### Aufgaben
A. Übertragen Sie diesen Satz aus dem Beschluss ins Englische: „Die Rechtsbeschwerde der Antragsteller gegen den Beschluß des 8. Zivilsenats des Brandenburgischen Oberlandesgerichts vom 7. März 2002 wird auf ihre Kosten zurückgewiesen.“
B. Zitieren Sie aus dem Beschluss die Stelle von "Die Rechtsbeschwerde der" bis einschließlich "nur teilweise entsprochen.".

### Textauszug

- - -

Bundesgerichtshof:
Beschluss vom 17. September 2002
Aktenzeichen: XI ZB 9/02

(BGH: Beschluss v. 17.09.2002, Az.: XI ZB 9/02)

Tenor

Die Rechtsbeschwerde der Antragsteller gegen den Beschluß des 8. Zivilsenats des Brandenburgischen Oberlandesgerichts vom 7. März 2002 wird auf ihre Kosten zurückgewiesen.

Beschwerdewert: 1.907,12 DM)

Gründe

I.

Die Antragsteller haben als Prozeßbevollmächtigte der Antragsgegner im Berufungsverfahren an dem Abschluß und der Protokollierung eines Vergleichs mitgewirkt, der neben den im Verfahren anhängigen auch solche Ansprüche umfaßte, die nicht rechtshängig waren. Hinsichtlich dieser nicht rechtshängigen Ansprüche haben die Antragssteller die Festsetzung einer 16,9/20-Gebühr gemäß §§ 11, 32 BRAGO für die Protokollierung der Parteieinigung und eine 19,5/10-Vergleichsgebühr gemäß §§ 11, 23 BRAGO beantragt. Dem hat das Landgericht nur teilweise entsprochen.

- - -

### Erfasste Angaben
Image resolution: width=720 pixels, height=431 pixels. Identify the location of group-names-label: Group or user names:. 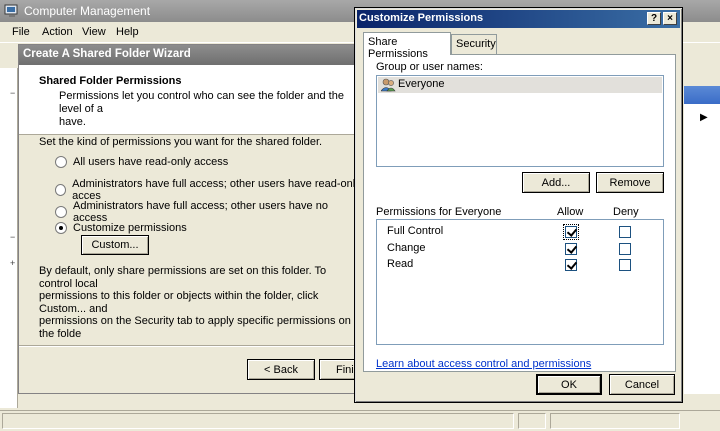
(430, 67).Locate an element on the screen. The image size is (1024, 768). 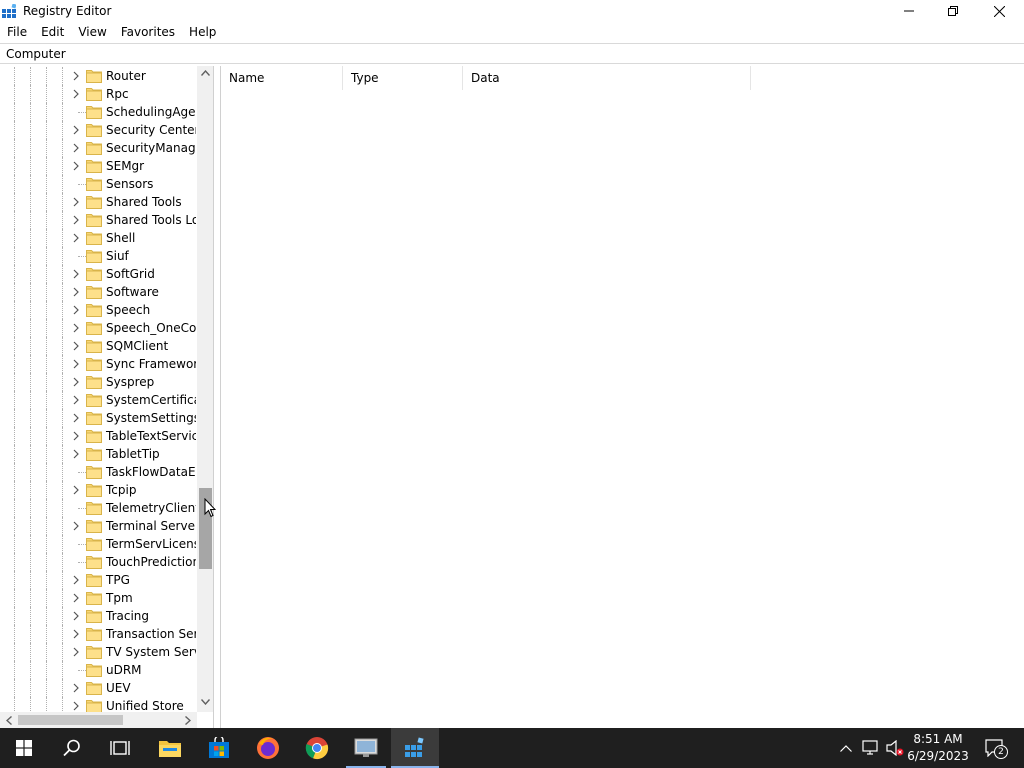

- - -

### Ergebnisse je Aufgabe
A. The applicants' appeal on points of law against the order of the 8th Civil Senate of the Brandenburg Higher Regional Court of March 7, 2002, is dismissed at their expense.

B.
Die Rechtsbeschwerde der Antragsteller gegen den Beschluß des 8. Zivilsenats des Brandenburgischen Oberlandesgerichts vom 7. März 2002 wird auf ihre Kosten zurückgewiesen.

Beschwerdewert: 1.907,12 DM)

Gründe

I.

Die Antragsteller haben als Prozeßbevollmächtigte der Antragsgegner im Berufungsverfahren an dem Abschluß und der Protokollierung eines Vergleichs mitgewirkt, der neben den im Verfahren anhängigen auch solche Ansprüche umfaßte, die nicht rechtshängig waren. Hinsichtlich dieser nicht rechtshängigen Ansprüche haben die Antragssteller die Festsetzung einer 16,9/20-Gebühr gemäß §§ 11, 32 BRAGO für die Protokollierung der Parteieinigung und eine 19,5/10-Vergleichsgebühr gemäß §§ 11, 23 BRAGO beantragt. Dem hat das Landgericht nur teilweise entsprochen.